(Beginning of INFORMATION)
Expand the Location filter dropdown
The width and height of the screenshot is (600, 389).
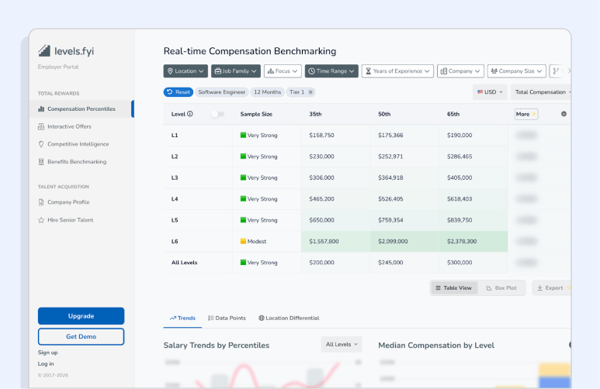coord(186,71)
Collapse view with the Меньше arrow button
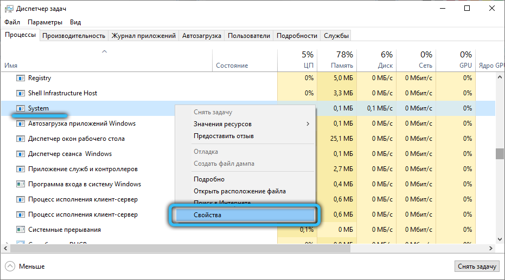Viewport: 505px width, 280px height. pyautogui.click(x=11, y=266)
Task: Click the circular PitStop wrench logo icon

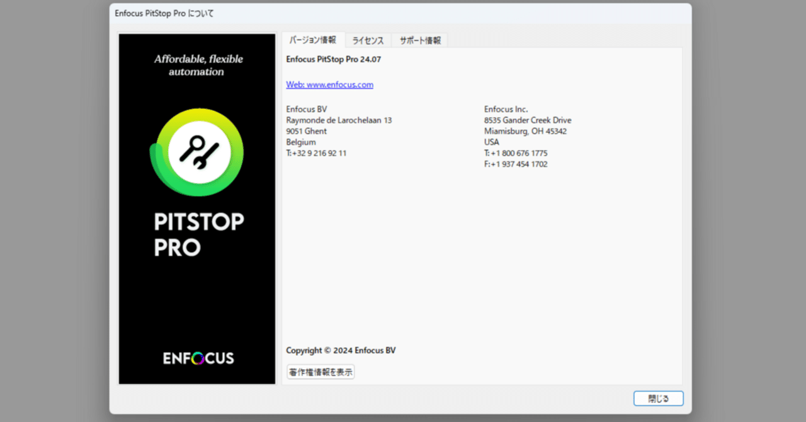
(End of INFORMATION)
WORK ITEM: If a record holds a picture, leave that picture out; retype everything else exactly.

ANSWER FOR THIS EXERCISE:
Expand the Location filter dropdown
The width and height of the screenshot is (600, 389).
coord(186,71)
Collapse view with the Меньше arrow button
Viewport: 505px width, 280px height. pyautogui.click(x=11, y=266)
Task: Click the circular PitStop wrench logo icon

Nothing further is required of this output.